Lauren Smith Brody: Fifth Trimester is actually a term that I came up with after experiencing my own.
So you guys know what the first through third trimesters are, that’s pregnancy.
The fourth trimester is something I experienced when I had a newborn baby. I didn’t know about it until then, but it’s this idea that newborn babies do better when they feel like you’re recreating the womb for them because humans are actually born a whole trimester too early; so you shush them and you swaddle them tightly and you make them feel cozy as if they’re still inside you.

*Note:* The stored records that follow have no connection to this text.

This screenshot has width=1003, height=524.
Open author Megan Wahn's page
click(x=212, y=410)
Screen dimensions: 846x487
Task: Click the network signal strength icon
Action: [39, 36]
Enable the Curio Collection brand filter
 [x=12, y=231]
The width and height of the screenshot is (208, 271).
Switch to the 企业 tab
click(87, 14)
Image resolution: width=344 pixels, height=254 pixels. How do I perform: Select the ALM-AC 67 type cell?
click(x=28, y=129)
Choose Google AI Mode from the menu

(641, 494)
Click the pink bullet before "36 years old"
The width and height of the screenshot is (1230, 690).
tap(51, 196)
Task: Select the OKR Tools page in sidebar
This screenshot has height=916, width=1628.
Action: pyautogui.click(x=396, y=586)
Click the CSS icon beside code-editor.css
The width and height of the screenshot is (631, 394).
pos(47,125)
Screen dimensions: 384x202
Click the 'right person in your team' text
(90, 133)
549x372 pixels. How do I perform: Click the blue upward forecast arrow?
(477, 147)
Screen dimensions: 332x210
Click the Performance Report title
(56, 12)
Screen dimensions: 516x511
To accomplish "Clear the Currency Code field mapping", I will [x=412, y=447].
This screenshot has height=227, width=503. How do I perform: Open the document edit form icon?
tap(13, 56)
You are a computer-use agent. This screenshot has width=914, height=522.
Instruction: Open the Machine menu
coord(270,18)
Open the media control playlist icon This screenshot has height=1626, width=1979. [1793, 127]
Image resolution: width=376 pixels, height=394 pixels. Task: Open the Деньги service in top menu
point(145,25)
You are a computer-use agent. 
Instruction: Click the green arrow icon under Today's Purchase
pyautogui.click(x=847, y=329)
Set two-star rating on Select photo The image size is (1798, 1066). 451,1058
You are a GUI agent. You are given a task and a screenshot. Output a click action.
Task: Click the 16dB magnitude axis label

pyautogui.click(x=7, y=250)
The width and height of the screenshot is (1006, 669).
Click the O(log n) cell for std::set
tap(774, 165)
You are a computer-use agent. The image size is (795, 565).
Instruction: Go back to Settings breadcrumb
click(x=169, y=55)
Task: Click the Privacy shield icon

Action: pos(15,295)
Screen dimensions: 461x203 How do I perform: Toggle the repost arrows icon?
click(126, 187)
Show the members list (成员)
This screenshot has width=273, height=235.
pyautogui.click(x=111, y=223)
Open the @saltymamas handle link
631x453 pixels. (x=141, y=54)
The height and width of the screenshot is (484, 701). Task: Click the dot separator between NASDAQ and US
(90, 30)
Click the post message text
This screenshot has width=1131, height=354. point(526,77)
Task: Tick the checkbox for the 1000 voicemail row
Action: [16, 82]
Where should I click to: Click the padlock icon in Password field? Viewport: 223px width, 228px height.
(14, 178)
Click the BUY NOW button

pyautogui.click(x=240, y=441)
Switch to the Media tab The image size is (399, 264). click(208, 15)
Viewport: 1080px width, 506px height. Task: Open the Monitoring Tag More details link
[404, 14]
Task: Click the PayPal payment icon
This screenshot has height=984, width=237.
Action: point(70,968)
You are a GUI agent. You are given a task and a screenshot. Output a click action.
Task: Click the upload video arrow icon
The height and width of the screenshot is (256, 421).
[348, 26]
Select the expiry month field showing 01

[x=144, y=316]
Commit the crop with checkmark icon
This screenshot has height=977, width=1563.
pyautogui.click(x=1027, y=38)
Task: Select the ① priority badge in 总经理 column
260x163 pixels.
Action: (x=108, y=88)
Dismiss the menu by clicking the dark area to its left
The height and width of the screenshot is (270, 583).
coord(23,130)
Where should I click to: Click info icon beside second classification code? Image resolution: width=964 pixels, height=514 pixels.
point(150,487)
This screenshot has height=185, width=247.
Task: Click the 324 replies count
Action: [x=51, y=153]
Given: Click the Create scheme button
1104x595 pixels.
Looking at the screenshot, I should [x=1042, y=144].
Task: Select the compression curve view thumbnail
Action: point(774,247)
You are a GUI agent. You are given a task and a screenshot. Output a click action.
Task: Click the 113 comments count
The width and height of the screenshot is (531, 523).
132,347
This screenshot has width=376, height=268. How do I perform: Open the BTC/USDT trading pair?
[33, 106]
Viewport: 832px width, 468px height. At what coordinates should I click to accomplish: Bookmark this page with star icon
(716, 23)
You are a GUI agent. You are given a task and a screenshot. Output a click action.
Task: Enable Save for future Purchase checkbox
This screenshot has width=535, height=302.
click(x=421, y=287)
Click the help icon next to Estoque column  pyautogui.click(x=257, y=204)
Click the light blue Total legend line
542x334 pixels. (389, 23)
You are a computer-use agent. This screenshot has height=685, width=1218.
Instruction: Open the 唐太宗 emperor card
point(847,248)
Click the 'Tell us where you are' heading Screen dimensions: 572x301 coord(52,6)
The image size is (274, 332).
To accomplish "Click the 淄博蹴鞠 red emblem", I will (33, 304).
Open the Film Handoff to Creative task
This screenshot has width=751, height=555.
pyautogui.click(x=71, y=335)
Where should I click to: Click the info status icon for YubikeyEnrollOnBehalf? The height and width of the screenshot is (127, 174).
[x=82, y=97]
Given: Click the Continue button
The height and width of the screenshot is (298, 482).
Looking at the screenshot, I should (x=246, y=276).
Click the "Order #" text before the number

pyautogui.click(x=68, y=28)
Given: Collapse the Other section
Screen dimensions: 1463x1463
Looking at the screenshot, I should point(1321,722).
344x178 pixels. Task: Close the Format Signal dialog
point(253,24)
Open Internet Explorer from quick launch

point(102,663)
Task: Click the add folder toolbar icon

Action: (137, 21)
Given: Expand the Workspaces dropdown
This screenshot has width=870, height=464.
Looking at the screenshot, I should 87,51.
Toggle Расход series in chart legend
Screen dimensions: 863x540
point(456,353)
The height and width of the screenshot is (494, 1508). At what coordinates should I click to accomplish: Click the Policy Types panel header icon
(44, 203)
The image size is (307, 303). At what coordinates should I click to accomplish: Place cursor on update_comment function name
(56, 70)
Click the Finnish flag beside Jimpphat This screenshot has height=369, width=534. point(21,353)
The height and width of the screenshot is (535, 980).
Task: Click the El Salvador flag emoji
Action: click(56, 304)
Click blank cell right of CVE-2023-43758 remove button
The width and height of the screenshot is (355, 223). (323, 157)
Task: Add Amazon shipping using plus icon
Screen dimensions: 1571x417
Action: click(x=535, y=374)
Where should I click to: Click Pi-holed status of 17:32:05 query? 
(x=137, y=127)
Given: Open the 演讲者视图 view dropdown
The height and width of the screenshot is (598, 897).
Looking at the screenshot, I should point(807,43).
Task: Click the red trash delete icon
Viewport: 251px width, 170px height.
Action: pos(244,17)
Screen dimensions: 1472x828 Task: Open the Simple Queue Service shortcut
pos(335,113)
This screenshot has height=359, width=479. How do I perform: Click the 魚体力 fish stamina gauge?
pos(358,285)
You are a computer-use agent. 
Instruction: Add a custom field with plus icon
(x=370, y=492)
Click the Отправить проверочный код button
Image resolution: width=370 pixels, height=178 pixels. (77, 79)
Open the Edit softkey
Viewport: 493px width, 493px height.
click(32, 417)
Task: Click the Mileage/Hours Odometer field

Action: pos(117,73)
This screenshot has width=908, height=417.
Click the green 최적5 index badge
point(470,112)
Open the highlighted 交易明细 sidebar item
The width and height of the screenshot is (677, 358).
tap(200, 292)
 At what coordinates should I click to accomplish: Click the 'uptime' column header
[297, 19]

And I remember hearing about that, and the advice I got was, “Just get to the end of 12 weeks and your baby will wake up to the world and be so happy and engaged and give you something back and get on a schedule.”
And I thought, “Well, god, that’s exactly when I go back to work.”
And so I realized that there’s actually an additional trimester – it’s a fifth trimester, and it’s when the working mom is born.
Emotionally, women want their work to have more meaning in this moment than it has before, which, the job mau not have changed, but your internal compromises that you're making for being there do, so you want to see more value in it, and it can be a very loaded time. Of course, we haven't even talked about sleep deprivation. But the women I surveyed were, on average, I asked them when they were sleeping through the night.
So they reported sleeping through the night—mom’s sleep, not baby’s sleep, but mom’s sleep of a steady seven hours straight—at about the seven month mark on average.
So that just shows you, if we know that FMLA in the United States which is only available to 56 percent of the country anyway, that if that allows for 12 weeks of unpaid leave—many, many people can’t even afford to take obviously a quarter of their year unpaid—We know that most American women are back at work, the average I think is about 8.5 weeks. So they’ve been back at work months and months without sleeping.
And the approach that I took with the research that I looked at for sleep was not about baby’s sleep, it was really about mom’s sleep. About how does sleep deprivation impact the mother, and what can you do to protect the little sleep you’re getting and also to make sure that you’re gaming your day in a way that, if you are sleep deprived, how do you protect yourself at work from feeling more emotionally raw?
One of the sleep scientists I talked to is fascinating, said that she tells new mothers that if they’re coming back to work, “If you have two bad nights of sleep in a row and you show up at work you’re showing up at work at 9:00 a.m. as impaired as if you were drunk.”
And these are my words, not hers. This is not your roommate in college who you can roll on her side and give her a glass of water and have her sleep it off. No. You have to work your day at work. And then, by the way, go home to your second shift at night and keep a human baby alive and do a good job at that too. So it’s a lot.